Microsoft, Google launch AI agent discovery specification; GitHub ships Agent Finder

Serge Bulaev

Serge Bulaev

Microsoft and Google have launched a new open specification called Agentic Resource Discovery (ARD), which may help developers publish and find AI tools more easily. ARD uses a machine-readable catalog that lets agents search for, verify, and use tools from different sources. Early use appears in GitHub Copilot's new Agent Finder, but public adoption of the ARD spec seems very low so far. Security experts warn there could be risks from fake or dangerous catalogs, so teams are advised to check and limit access carefully. The spec is still in draft form, and its future changes will likely depend on community feedback and new security research.

Microsoft, Google launch AI agent discovery specification; GitHub ships Agent Finder

On June 17, 2026, Google and Microsoft introduced the Agentic Resource Discovery (ARD) open specification, a new framework designed to standardize how developers publish and find AI tools. Released under the Apache 2.0 license, the specification enables organizations to publish a machine-readable catalog under their own domain. As detailed by Google, registries can index these catalogs so agents can discover a capability, verify its identity, and then hand off to the tool's native interface for execution (developers.googleblog.com).

Why the Spec Matters

Agentic Resource Discovery (ARD) is an open specification that creates a common standard for AI tools. It allows organizations to publish machine-readable catalogs describing their AI agents and APIs. Other agents can then search these catalogs to find, verify, and use tools from different providers automatically.

The ARD framework uses a catalog file, typically ai-catalog.json, to define tools, skills, and agents in a standardized JSON format (based on the AI Catalog data model). This allows AI agents to perform intent-based searches across federated registries, dynamically finding resources with specified endpoints and security scopes. Industry analysts suggest this approach significantly reduces custom integration effort, as agents can locate necessary skills at runtime rather than having them hard-coded.
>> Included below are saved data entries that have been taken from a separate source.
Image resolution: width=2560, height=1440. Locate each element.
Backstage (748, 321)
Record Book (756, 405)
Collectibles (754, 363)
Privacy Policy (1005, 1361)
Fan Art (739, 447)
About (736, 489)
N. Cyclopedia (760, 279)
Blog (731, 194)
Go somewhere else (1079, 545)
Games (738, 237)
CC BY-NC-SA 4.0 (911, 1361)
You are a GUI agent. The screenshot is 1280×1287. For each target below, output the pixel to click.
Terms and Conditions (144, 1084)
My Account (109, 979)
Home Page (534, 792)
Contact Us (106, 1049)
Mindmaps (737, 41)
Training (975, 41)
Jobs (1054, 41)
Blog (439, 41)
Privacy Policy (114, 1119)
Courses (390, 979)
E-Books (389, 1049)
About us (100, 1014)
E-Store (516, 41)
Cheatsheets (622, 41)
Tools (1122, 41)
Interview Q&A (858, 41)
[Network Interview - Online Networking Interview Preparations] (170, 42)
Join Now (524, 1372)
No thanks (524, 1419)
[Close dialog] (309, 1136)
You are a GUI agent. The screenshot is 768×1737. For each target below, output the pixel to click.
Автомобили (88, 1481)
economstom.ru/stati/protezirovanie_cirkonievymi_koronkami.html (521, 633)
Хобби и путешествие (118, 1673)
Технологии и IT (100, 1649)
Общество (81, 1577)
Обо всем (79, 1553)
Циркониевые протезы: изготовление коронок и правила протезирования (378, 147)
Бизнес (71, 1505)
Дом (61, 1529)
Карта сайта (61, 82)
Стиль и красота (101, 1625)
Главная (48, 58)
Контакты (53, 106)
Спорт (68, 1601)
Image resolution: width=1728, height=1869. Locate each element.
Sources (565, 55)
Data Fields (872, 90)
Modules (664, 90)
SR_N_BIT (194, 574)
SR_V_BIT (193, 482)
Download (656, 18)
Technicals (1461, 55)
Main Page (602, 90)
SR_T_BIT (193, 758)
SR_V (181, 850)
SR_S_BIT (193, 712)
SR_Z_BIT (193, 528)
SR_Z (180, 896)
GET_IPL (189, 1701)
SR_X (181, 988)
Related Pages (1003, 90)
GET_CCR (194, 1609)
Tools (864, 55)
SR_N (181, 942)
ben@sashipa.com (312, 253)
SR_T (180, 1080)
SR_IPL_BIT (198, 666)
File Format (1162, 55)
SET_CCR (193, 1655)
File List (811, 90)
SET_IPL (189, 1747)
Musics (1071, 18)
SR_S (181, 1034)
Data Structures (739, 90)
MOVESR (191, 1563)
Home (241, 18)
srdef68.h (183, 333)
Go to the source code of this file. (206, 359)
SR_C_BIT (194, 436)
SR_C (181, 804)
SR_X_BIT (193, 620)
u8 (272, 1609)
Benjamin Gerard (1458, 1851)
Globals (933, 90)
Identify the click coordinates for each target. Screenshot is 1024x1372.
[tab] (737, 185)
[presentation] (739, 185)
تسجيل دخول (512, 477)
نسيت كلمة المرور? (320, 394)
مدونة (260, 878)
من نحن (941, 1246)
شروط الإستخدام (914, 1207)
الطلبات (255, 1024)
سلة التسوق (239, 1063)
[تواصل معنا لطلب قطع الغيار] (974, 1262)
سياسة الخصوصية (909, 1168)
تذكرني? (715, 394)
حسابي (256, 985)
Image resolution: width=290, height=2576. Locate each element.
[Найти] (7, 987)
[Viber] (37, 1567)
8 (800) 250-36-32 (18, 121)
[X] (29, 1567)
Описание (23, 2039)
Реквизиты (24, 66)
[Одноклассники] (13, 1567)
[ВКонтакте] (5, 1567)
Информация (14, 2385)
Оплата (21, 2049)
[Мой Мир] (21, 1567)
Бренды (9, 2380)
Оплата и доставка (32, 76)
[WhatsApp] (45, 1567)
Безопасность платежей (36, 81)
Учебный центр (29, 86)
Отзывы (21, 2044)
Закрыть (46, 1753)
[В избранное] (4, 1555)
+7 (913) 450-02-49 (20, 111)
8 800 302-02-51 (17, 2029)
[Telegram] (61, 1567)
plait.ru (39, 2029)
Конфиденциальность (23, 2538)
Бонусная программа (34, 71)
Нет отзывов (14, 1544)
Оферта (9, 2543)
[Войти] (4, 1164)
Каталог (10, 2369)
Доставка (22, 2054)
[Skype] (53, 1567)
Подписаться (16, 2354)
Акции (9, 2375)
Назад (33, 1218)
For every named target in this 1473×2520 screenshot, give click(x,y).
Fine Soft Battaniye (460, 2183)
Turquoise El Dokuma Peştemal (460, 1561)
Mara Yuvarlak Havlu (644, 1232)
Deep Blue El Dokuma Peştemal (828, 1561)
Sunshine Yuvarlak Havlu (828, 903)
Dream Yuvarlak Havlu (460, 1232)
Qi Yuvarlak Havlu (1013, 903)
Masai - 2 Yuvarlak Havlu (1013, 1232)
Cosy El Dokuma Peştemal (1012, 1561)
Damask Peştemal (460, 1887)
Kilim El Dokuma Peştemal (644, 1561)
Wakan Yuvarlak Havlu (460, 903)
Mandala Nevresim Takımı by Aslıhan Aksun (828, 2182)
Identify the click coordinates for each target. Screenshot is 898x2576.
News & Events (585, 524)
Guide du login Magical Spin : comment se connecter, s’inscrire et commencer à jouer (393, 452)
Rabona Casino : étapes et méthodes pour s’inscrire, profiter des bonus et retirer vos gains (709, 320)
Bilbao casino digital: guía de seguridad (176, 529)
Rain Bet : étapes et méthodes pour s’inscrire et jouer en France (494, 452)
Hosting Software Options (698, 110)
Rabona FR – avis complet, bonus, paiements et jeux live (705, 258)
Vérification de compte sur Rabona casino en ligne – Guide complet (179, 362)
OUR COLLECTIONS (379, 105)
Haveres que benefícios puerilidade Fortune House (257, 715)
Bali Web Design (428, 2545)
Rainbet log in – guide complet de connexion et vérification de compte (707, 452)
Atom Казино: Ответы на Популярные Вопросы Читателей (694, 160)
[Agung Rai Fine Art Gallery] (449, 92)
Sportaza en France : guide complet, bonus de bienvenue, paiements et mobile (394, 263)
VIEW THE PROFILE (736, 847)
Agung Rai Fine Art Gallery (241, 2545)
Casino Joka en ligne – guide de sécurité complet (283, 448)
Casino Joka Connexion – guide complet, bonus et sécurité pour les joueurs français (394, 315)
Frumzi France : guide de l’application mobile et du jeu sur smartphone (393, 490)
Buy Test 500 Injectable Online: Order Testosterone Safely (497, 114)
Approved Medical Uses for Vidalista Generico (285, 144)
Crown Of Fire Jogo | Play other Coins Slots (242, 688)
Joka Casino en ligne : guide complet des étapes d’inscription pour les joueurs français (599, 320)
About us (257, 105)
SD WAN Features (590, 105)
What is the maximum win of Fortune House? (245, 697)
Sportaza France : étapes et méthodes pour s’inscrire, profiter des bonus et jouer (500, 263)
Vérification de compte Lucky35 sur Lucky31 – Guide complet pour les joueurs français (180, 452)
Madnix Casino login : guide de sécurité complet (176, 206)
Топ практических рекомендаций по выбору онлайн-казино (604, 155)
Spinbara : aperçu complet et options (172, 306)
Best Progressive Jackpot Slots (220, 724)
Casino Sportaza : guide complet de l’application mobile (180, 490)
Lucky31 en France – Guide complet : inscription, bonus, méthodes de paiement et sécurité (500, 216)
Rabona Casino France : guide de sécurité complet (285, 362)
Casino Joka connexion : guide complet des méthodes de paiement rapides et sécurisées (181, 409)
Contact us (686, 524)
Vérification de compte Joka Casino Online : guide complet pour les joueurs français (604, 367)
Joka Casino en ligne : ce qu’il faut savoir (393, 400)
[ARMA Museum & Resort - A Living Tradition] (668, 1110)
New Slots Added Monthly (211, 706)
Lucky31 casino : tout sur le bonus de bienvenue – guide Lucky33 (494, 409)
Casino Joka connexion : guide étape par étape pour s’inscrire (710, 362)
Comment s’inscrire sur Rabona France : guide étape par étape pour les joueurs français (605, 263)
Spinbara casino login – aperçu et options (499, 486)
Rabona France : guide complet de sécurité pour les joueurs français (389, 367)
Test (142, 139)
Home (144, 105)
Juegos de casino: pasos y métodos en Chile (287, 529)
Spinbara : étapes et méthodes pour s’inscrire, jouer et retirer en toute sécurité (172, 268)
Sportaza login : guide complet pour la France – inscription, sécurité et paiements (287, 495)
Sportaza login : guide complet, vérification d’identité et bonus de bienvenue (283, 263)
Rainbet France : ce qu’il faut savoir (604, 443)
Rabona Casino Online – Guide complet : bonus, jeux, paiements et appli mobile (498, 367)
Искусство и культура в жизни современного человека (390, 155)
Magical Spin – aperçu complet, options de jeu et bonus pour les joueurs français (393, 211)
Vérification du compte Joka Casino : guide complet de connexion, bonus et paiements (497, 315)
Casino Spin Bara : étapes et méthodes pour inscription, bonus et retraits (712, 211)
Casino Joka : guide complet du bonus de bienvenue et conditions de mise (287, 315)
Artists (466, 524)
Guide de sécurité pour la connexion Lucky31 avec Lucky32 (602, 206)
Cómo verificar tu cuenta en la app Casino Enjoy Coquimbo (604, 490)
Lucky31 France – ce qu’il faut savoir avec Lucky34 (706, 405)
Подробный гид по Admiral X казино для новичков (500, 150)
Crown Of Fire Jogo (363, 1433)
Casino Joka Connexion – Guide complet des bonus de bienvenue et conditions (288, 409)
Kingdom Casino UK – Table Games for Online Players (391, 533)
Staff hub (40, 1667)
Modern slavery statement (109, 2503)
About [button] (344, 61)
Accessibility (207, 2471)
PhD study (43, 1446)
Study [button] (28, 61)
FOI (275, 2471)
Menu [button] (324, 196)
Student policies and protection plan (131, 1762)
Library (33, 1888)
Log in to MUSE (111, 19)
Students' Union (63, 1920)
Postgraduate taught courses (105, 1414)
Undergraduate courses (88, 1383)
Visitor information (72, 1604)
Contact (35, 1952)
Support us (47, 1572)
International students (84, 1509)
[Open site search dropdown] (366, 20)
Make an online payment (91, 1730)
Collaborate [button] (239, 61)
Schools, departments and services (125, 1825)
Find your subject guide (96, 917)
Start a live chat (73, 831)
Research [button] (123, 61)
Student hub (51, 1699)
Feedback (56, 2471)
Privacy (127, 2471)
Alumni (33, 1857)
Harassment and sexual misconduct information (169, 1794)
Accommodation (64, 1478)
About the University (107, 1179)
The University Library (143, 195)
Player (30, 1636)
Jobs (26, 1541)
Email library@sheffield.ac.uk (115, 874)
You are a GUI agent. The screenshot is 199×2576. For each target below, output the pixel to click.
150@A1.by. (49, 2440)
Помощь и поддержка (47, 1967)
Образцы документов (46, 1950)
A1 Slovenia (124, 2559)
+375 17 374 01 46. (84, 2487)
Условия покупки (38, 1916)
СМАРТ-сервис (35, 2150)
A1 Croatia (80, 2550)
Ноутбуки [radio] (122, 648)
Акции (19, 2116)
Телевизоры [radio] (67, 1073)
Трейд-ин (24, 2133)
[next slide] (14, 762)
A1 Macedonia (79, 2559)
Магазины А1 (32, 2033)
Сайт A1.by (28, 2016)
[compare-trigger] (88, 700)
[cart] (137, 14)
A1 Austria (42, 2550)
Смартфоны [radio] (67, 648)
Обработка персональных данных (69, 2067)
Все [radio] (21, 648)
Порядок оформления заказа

However, this new discovery layer introduces security considerations. With discovery acting as the initial trust boundary, experts warn of risks like poisoned registries or forged catalogs directing agents to malicious endpoints. To mitigate this, the ARD draft incorporates metadata for domain verification, signature algorithms, and revocation URLs. Adopting teams are strongly advised to validate all manifests and enforce least-privilege principles before establishing connections.

First Implementations and Early Adoption

The most prominent implementation of ARD is GitHub Copilot's Agent Finder. As noted in its June 17, 2026 changelog, Agent Finder indexes ARD-compliant resources, ranks them based on natural language queries, and presents matches for developer approval without silent installation (github.blog). The search can be limited to GitHub's public catalog or a private internal registry, with results governed by enterprise policies.

Beyond GitHub, unconfirmed reports point to other early implementations, including a Hugging Face Discover Tool for searching Spaces and Skills and a Google Cloud Agent Registry within the Gemini Enterprise Agent Platform.

Despite these examples, broader public adoption remains minimal. According to industry reports, public ai-catalog.json files are rarely found across major websites, with public deployment described as "near zero," as the specification is still in draft status. This indicates that current usage is primarily confined to controlled vendor ecosystems rather than the open web.

Current Developer Resources

  • An official Apache 2.0 specification defining the JSON schemas and discovery protocol.
  • A reference implementation within GitHub Copilot, showcasing features like ranked search, registry scoping, and policy enforcement.
  • Early-stage vendor registries from Google Cloud and reportedly Hugging Face, though these await official confirmation.

Future Outlook and Recommendations

The ARD community is actively seeking feedback on governance, signature formats, and schemas to advance the specification from its draft status to a stable release. Concurrently, security researchers are developing threat models for registry poisoning, which will likely shape the final metadata requirements. For teams currently experimenting with ARD, the recommended best practice is to maintain private catalogs, rigorously verify all signatures, and implement detailed audit logging for every agent tool handoff.